Since Alex Brown was selling the open-market securities to the Commonwealth, Meteer took part in calculating the mark-up. Two or three weeks before the pricing of the escrow securities, Meteer, Dan Curry (Curry), and Quinn discussed the mark-up, and concluded that the mark-up would be 4.5 basis points.17 Meteer and Curry then began a preliminary run on the escrow securities. During this process of entering the securities into the computer model, Meteer was not clear on whether the mark-up was 4.5 basis points of the reduction in yield or 4.5 basis points on the purchase price of the securities. Quinn, however, stated that the mark-up was on the purchase price of the securities. Meteer and Quinn also discussed the dollar amount of the mark-up when Meteer advised that 4.5 basis points was not producing the million dollar amount that Quinn had contemplated. (Tr. 474-79.)
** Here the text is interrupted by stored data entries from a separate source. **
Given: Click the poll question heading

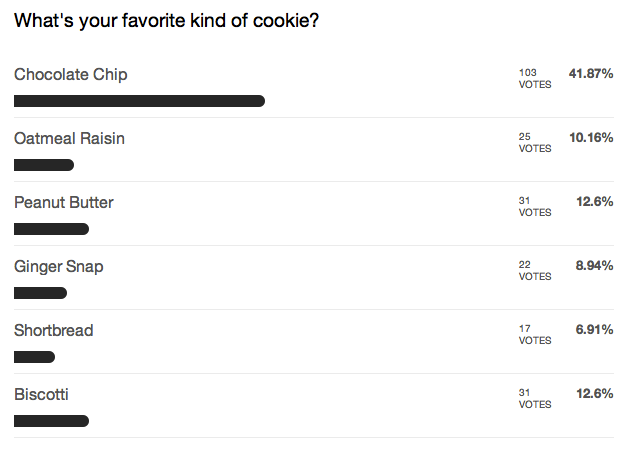Looking at the screenshot, I should coord(167,21).
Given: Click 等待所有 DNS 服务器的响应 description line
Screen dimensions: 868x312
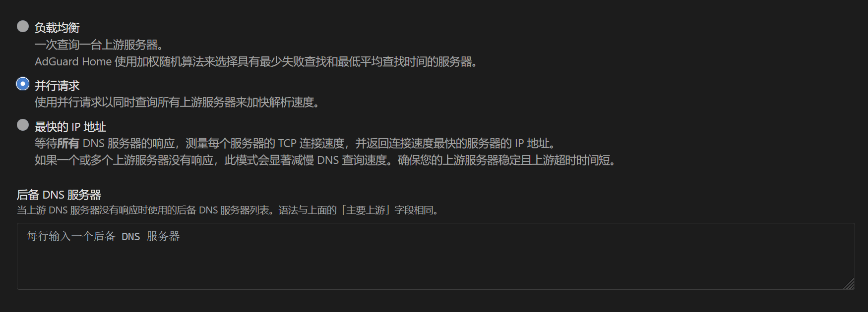Looking at the screenshot, I should [295, 143].
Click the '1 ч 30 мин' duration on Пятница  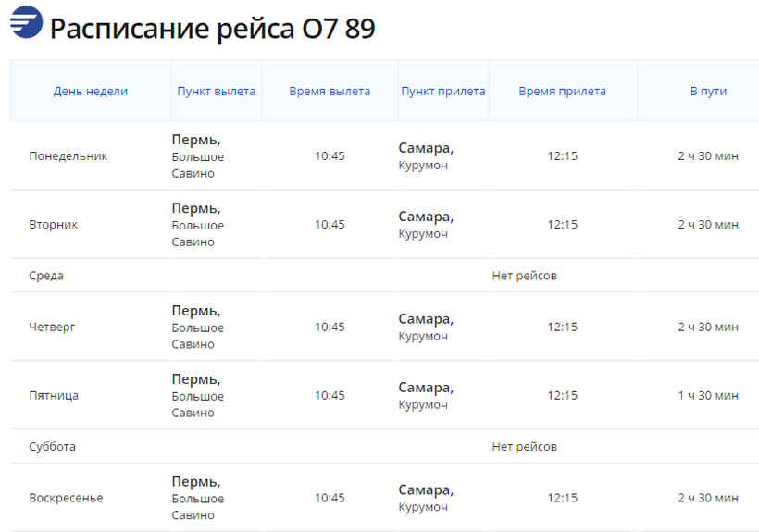pyautogui.click(x=708, y=395)
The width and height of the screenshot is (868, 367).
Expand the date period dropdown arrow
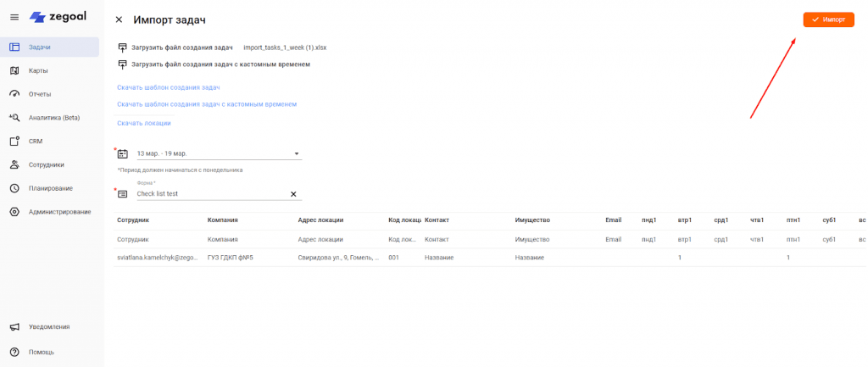pos(297,154)
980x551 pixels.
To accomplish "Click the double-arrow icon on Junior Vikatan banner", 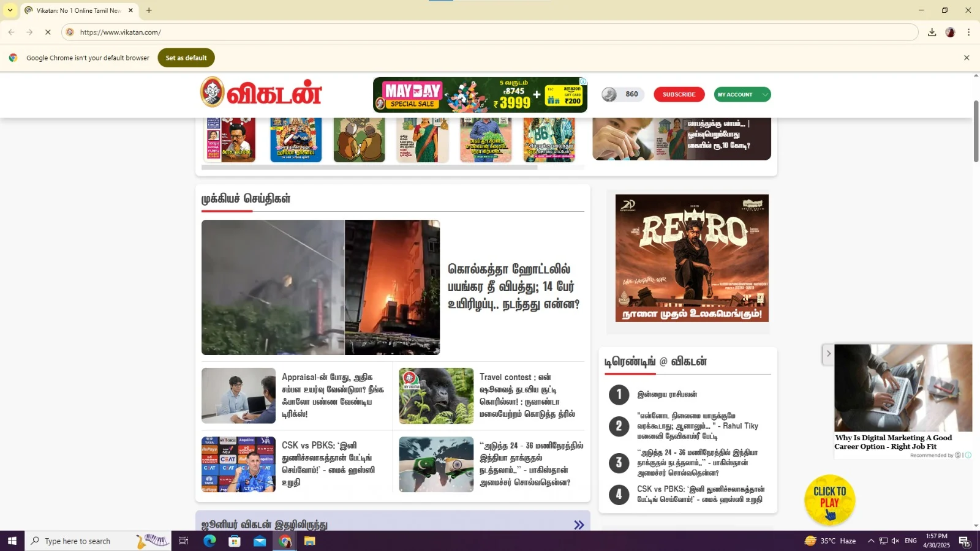I will (578, 525).
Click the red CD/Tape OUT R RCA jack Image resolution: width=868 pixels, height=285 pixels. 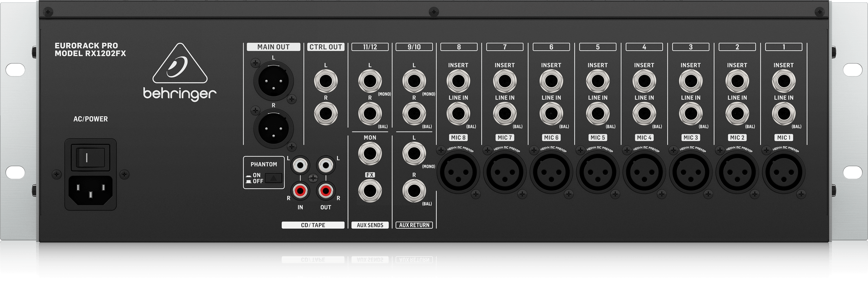pos(326,190)
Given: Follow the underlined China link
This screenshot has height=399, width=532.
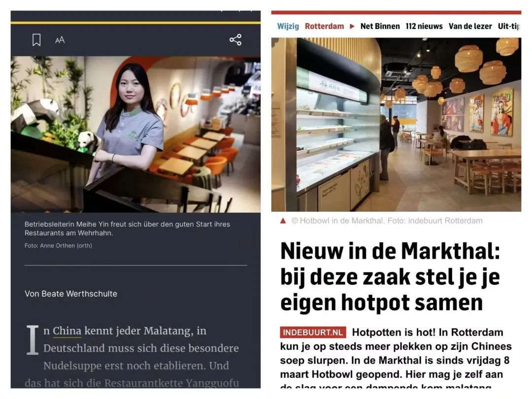Looking at the screenshot, I should coord(67,331).
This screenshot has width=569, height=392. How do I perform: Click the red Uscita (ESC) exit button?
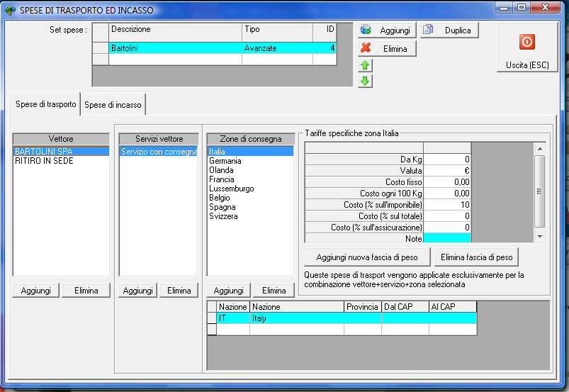click(x=526, y=48)
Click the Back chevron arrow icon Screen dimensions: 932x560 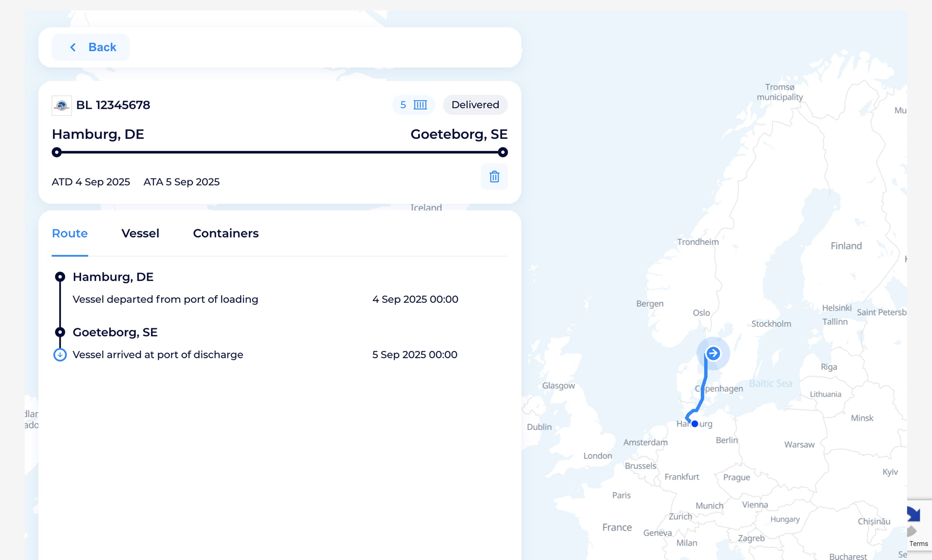[x=73, y=47]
Quinn concluded that Meteer and Curry would use 0.0045 because that was Quinn's agreement with the Commonwealth. Meteer testified that when he mentioned to Quinn that 0.0045 was 45 basis points, Quinn did not react. Meteer was sent back to his desk with the instruction that 0.0045 was to be used, because the mathematical result of the mark-up was to be in the millions. When the preliminary bidding for the securities was done, Meteer marked up the purchase price by 0.0045, or 45 basis points. (Tr. 477-79.)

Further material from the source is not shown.